The organization introduced him to local ballroom artists Richard ‘Buda’ Brasfield, Jacques Infiniti-Hall (Misrahi), and DaCosta Martin. These vogue virtuosos shared the stage with the students. Brasfield also choreographed Care’s prologue and joyous finale. “The piece could not have been possible without their contributions,” Roussève said.
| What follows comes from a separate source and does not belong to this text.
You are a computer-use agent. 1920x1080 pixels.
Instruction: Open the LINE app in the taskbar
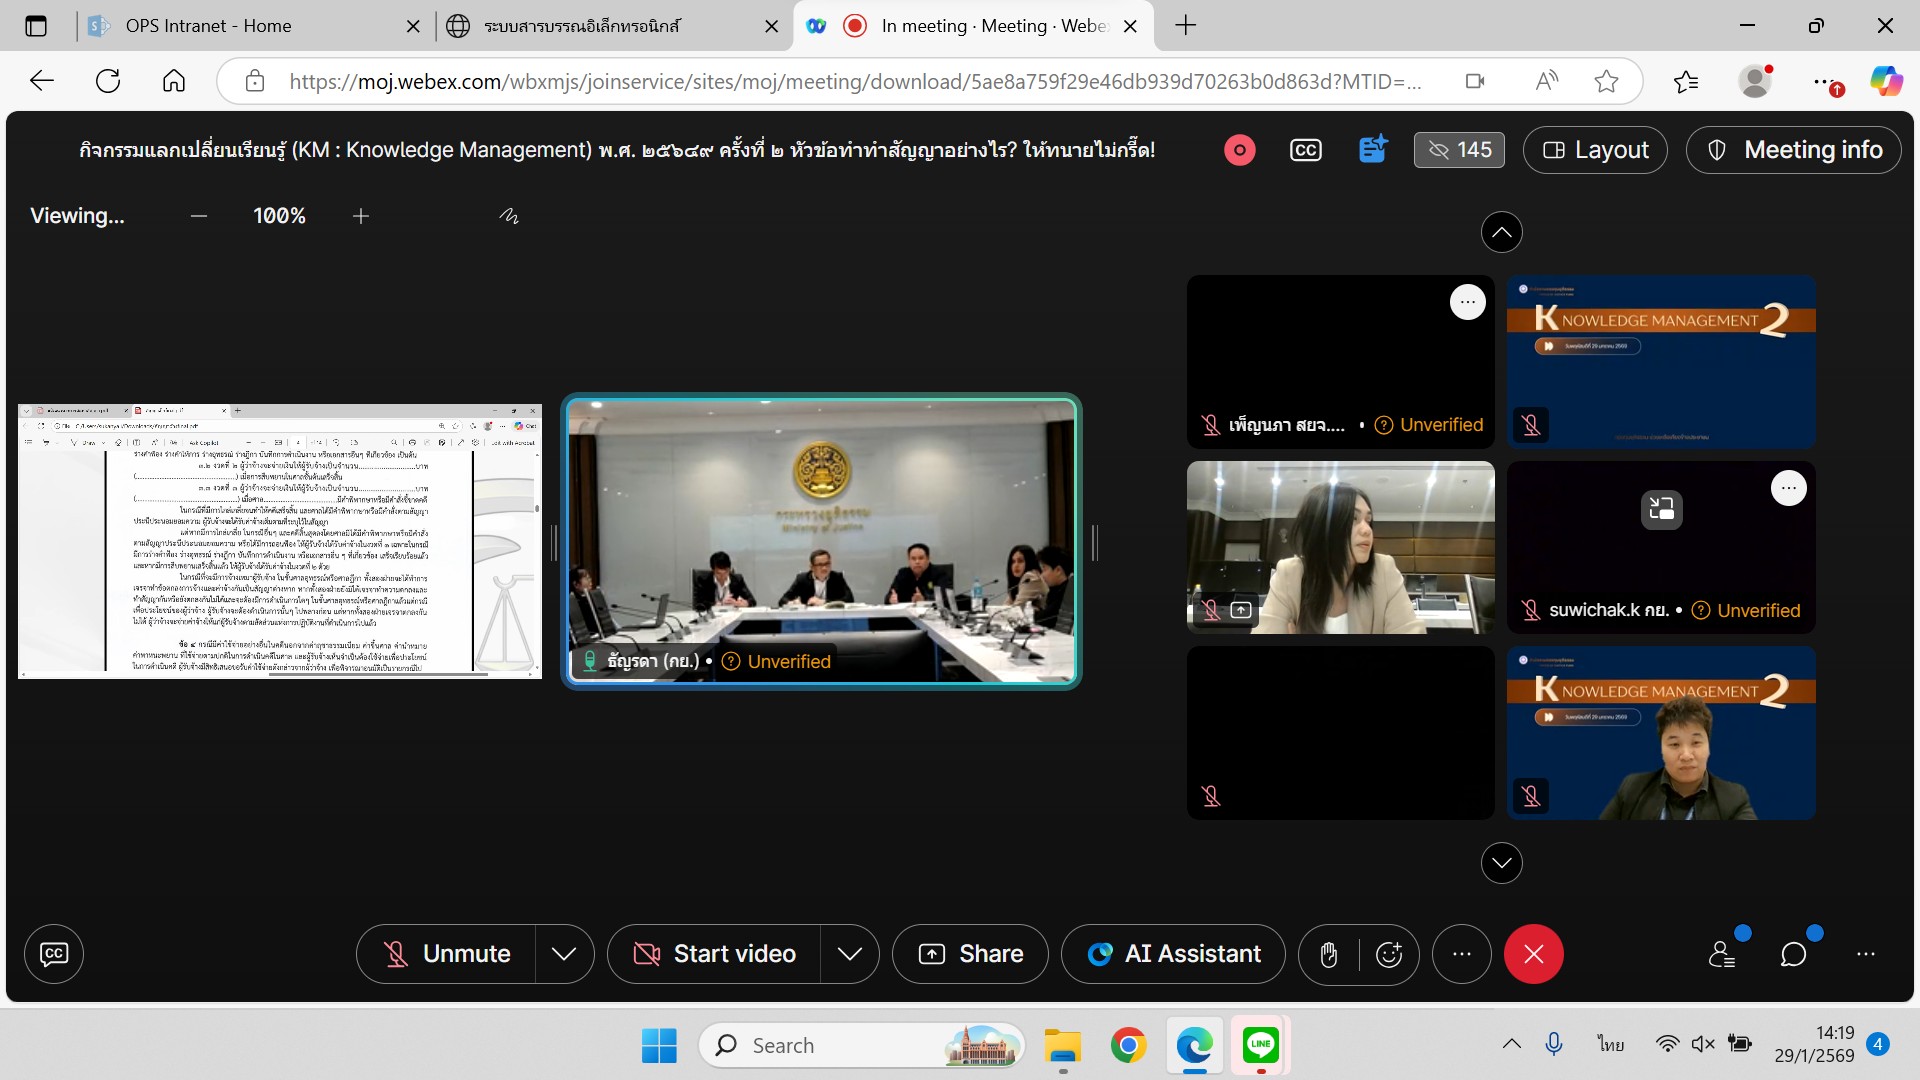click(x=1260, y=1045)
Resilience opened with UWM Associate Professor Mair Culbreth’s Be My Ground, When the World Lets Go. Ropes hung from the grid high above the UWM mainstage theatre’s wide, deep stage. Fourteen student dancers courageously, trustingly strapped themselves into the ropes and danced and partnered while swinging at varying heights in gigantic arcs across the stage, in and out of the wings, and over the front rows of audience, “exploring the existential anxiety provoked by the possibility of falling, as a metaphor for moments of personal and socio-cultural upheaval,” say Culbreth’s program notes, “and how we create ground for one another when stability is no longer guaranteed.”
Migration and Belonging
Ishmael Konney, a Ghanaian dance artist recruited to the USA by Ohio State’s International Studies program, teaches dance at UWM and performs internationally. His interest, he writes, “is the fusion of traditional Ghanaian storytelling with contemporary dance forms.” His Ghana Must Go was inspired by the 1983 expulsion of Ghanaians from Nigeria, and “examines migration as an ongoing search for belonging.” Eight students danced it with heavy stuffed bags atop their heads, “metaphors for all that migrants carry inside them.” Eventually, some carefully share the contents, “revealing how displacement can create new forms of community.”
Dawn Springer is a master performer and dance instructor at UWM and Milwaukee Ballet. Her Harps That Once was inspired by Irish poet Thomas Moore's 17th century lament over his country’s seizure by England. The dance for eight, she writes, “examines cultural inheritance and loss…and touches on all that resonates after structures and ideals fracture.” Fabulous.
Then Care, a wild-ass scream of a piece, rigorous, hopeful, deeply embraced by the young dancers, summed it all up. Four cheers.